Greatest hits album by Jellyfish
- Released: May 6, 2006
- Genre: Power pop
- Length: 74:14
- Label: Virgin
- Producer: Albhy Galuten; Jack Joseph Puig; Andy Sturmer; Roger Joseph Manning Jr.;

Jellyfish chronology
| Fan Club (2002) | Best! (2006) | Radio Jellyfish (2013) |

= Best! (Jellyfish album) =

Best! is a greatest hits compilation by the 1990s pop band Jellyfish. The album was released in 2006 and featured twenty tracks. Twelve tracks were pulled from the band's two studio albums, Bellybutton and Spilt Milk.
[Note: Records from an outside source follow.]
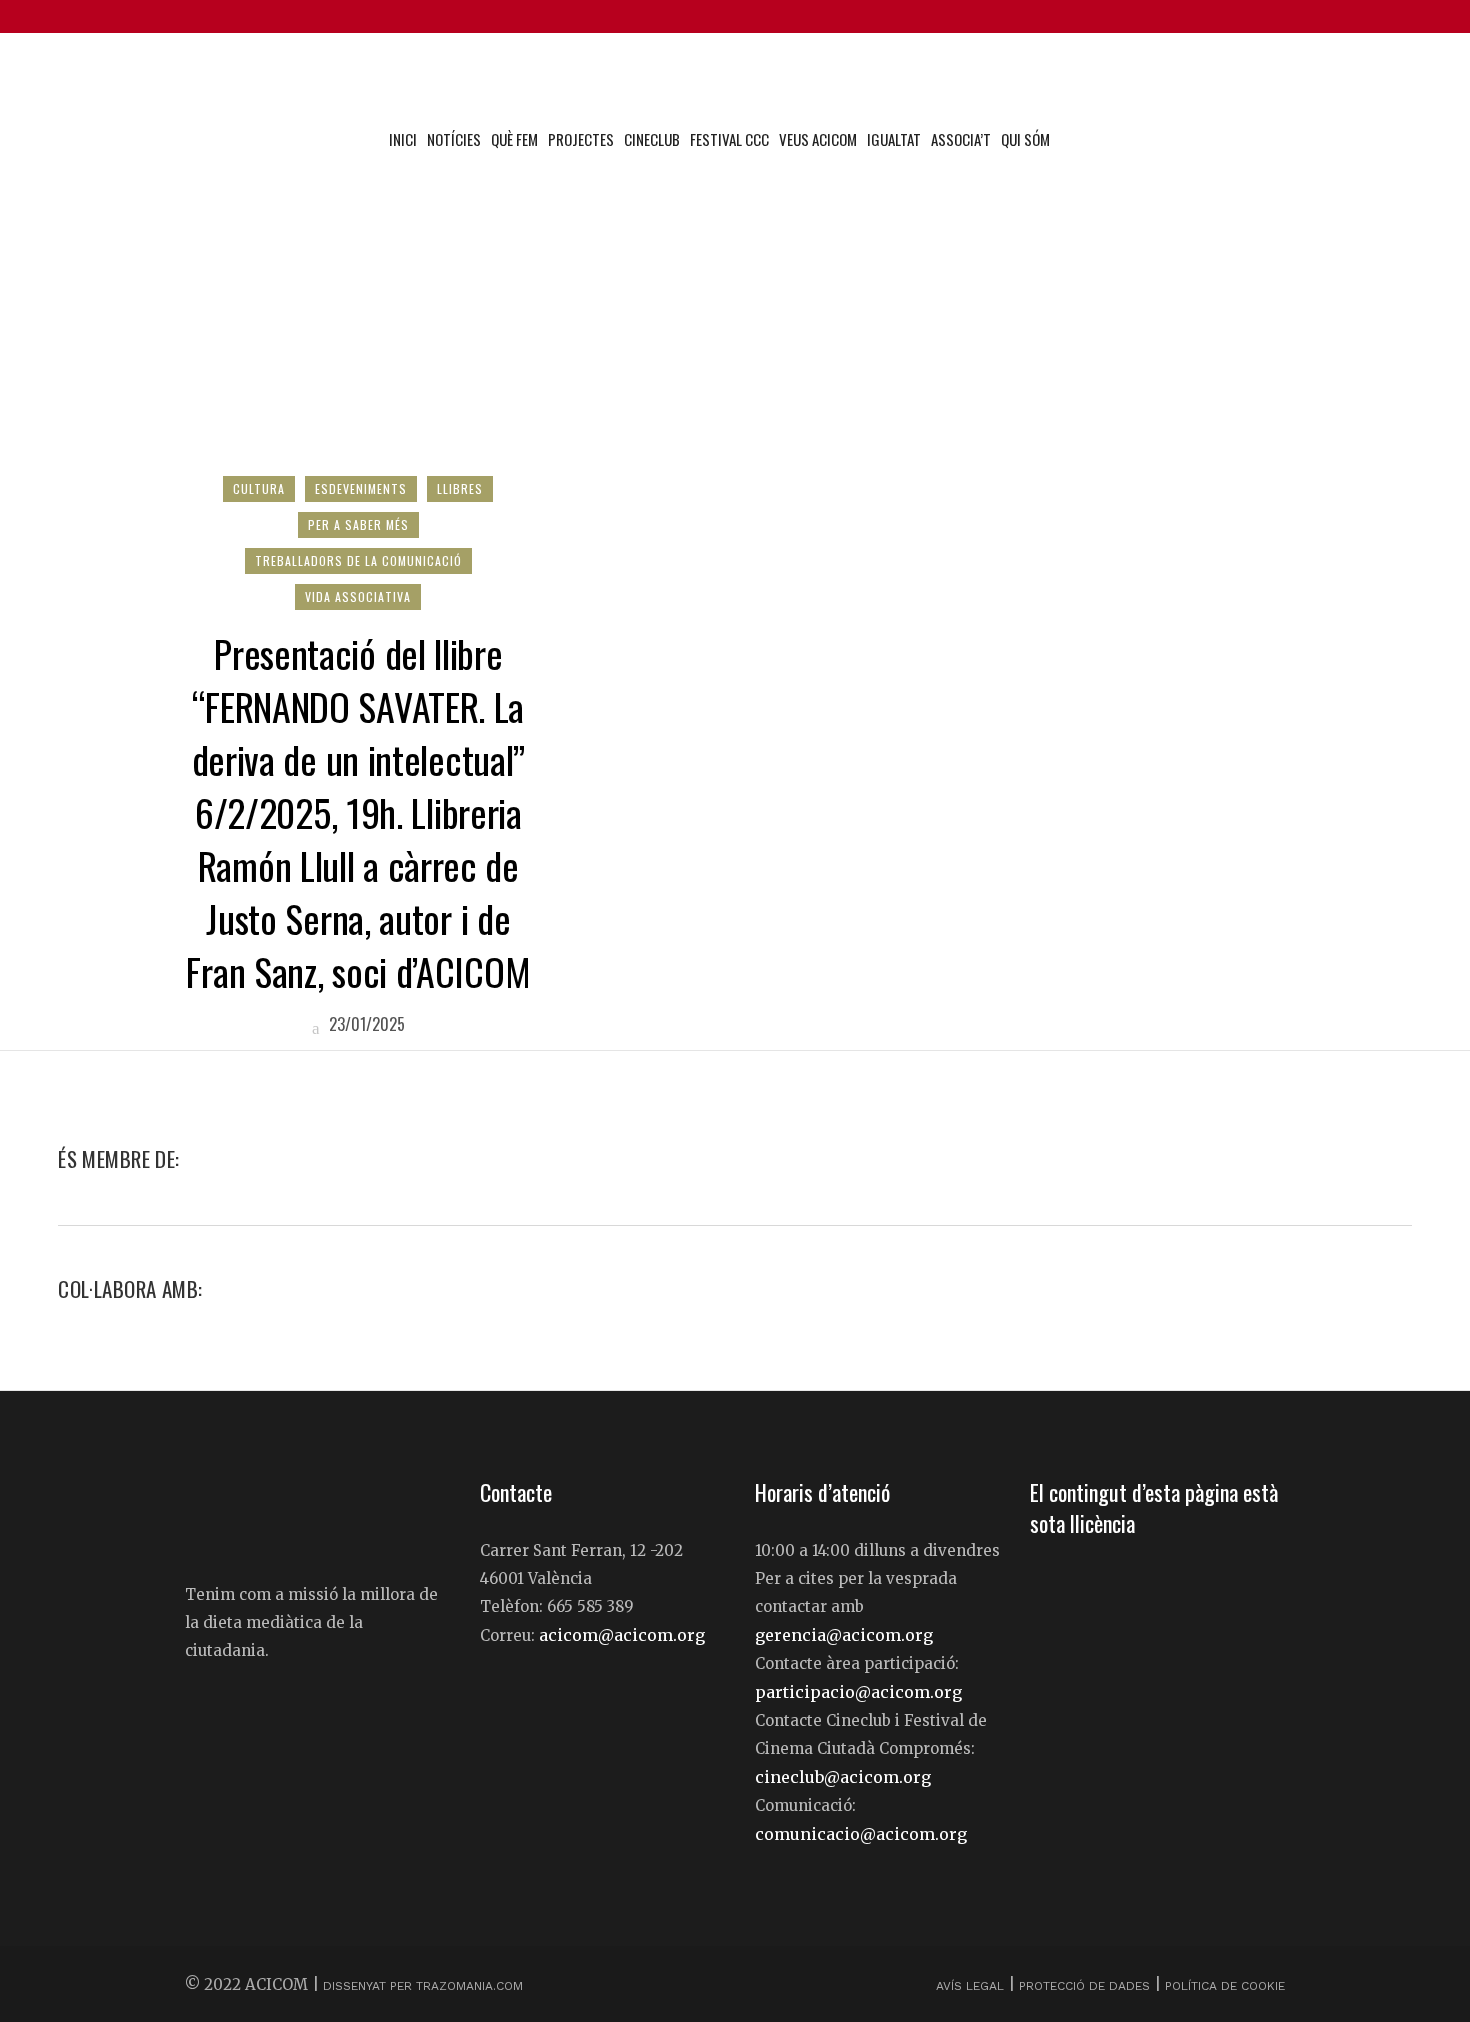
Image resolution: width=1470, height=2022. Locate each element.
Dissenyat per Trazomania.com (423, 1986)
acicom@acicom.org (622, 1635)
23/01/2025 (365, 1024)
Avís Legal (972, 1986)
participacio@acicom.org (858, 1692)
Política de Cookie (1225, 1986)
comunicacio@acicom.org (861, 1834)
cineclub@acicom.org (843, 1777)
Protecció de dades (1084, 1986)
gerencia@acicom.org (844, 1635)
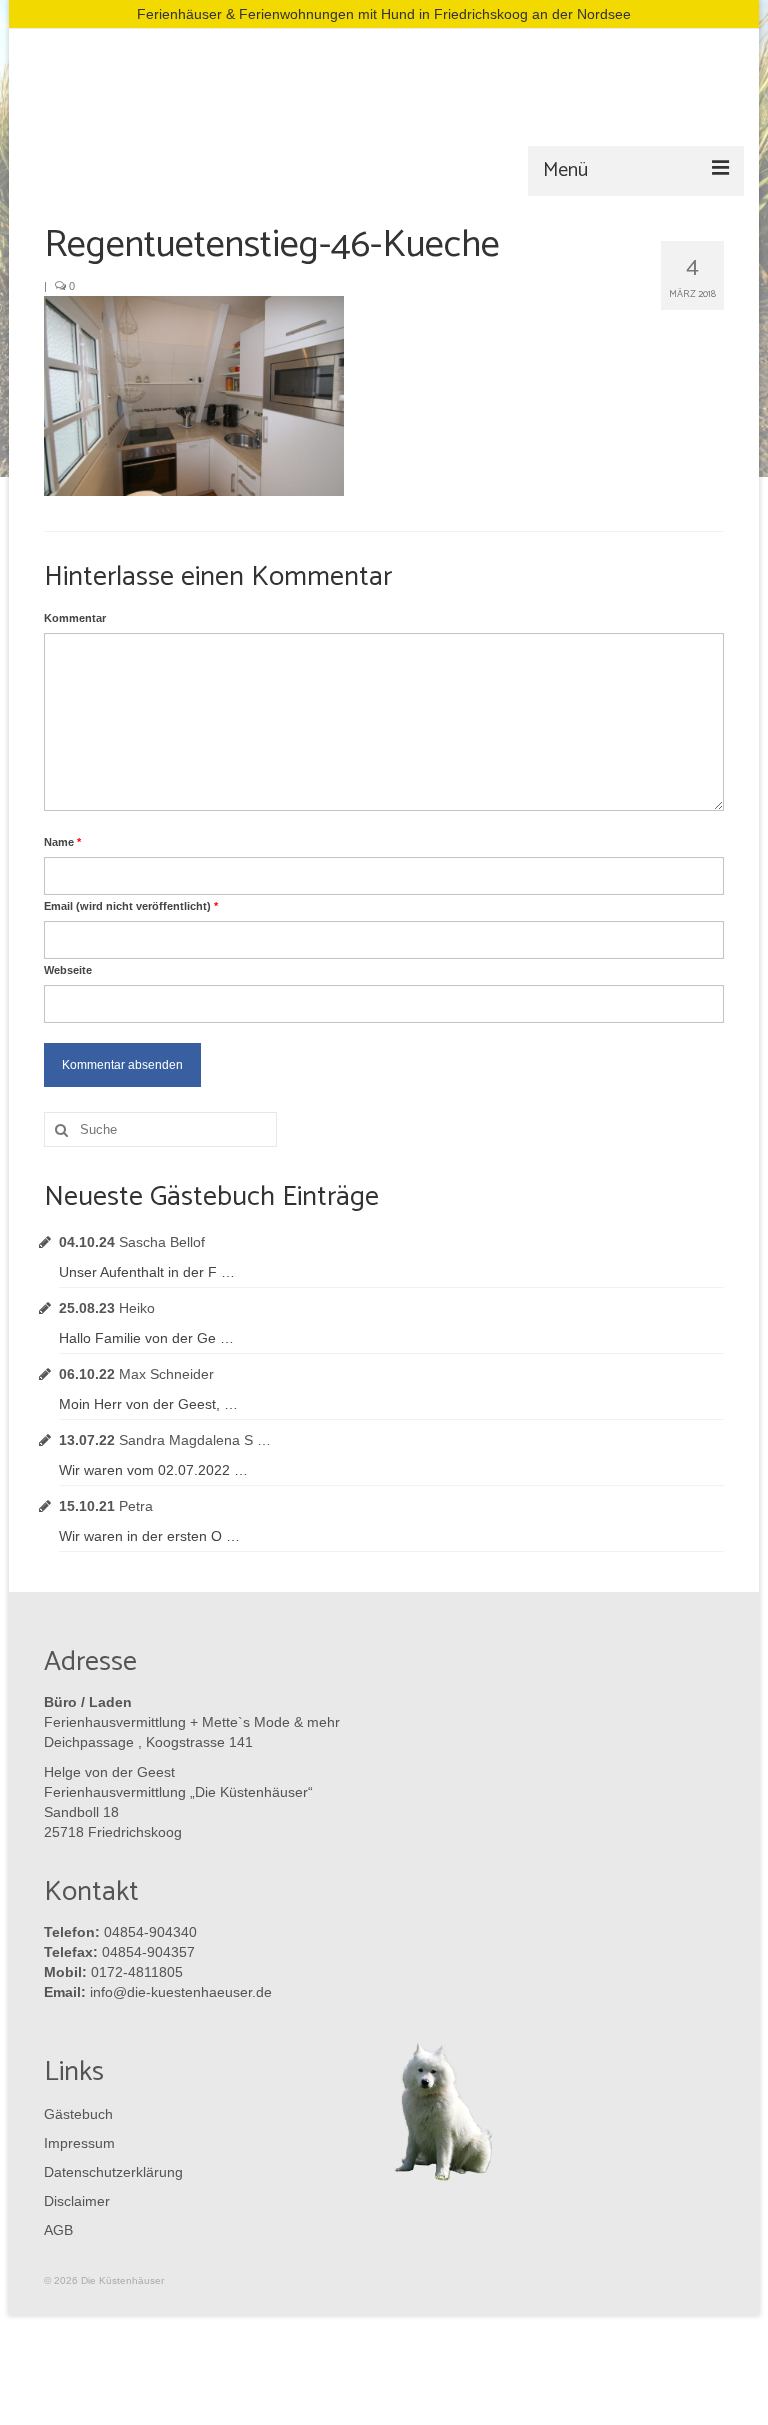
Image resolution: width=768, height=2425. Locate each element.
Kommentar (75, 618)
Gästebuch (78, 2114)
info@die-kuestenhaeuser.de (181, 1992)
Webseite (68, 970)
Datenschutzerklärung (109, 2172)
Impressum (79, 2143)
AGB (58, 2230)
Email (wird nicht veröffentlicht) (131, 906)
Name (62, 842)
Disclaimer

Four were live tracks, including a cover of Badfinger's "No Matter What," and two were demo recordings from the Spilt Milk session. "Ignorance is Bliss" was taken from Nintendo: White Knuckle Scorin', a various artists compilation with an accompanying storybook inspired by the video game Super Mario World. "Think About Your Troubles" was drawn from a 1995 Nilsson tribute album.

==Track listing==
All songs written by Roger Manning and Andy Sturmer, except where noted.
1. "Joining a Fan Club" – 4:05 (from Spilt Milk)
2. "The King is Half Undressed" – 3:48 (from Bellybutton)
3. "New Mistake" – 4:03 (from Spilt Milk)
4. "Now She Knows She's Wrong" – 2:36 (from Bellybutton)
5. "Bye, Bye, Bye" – 4:03 (from Spilt Milk)
6. "Worthless Heart" – 3:06
7. "Baby's Coming Back" (Sturmer) – 2:58 (from Bellybutton)
8. "He's My Best Friend" – 3:44 (from Spilt Milk)
9. "All I Want is Everything" (Sturmer) – 3:45 (from Bellybutton)
10. "Let 'Em In/That is Why" (Paul McCartney)/(Manning/Sturmer) – 4:57
11. "No Matter What" (Pete Ham) – 2:50
12. "Family Tree" – 4:11
13. "The Ghost at Number One" – 3:37 (from Spilt Milk)
14. "Too Much, Too Little, Too Late" – 3:17 (from Spilt Milk)
15. "I Wanna Stay Home" (Sturmer) – 4:06 (from Bellybutton)
16. "Glutton of Sympathy" – 3:49 (from Spilt Milk)
17. "The Man I Used to Be" – 4:46
18. "Calling Sarah" – 4:03
19. "Ignorance is Bliss" (Sturmer/Wirt) – 3:59 (from Nintendo: White Knuckle Scorin')
20. "Think About Your Troubles" (Harry Nilsson) – 2:35

Tracks 6 and 12 are demo recordings.

Tracks 10, 11, 17 and 18 are live recordings.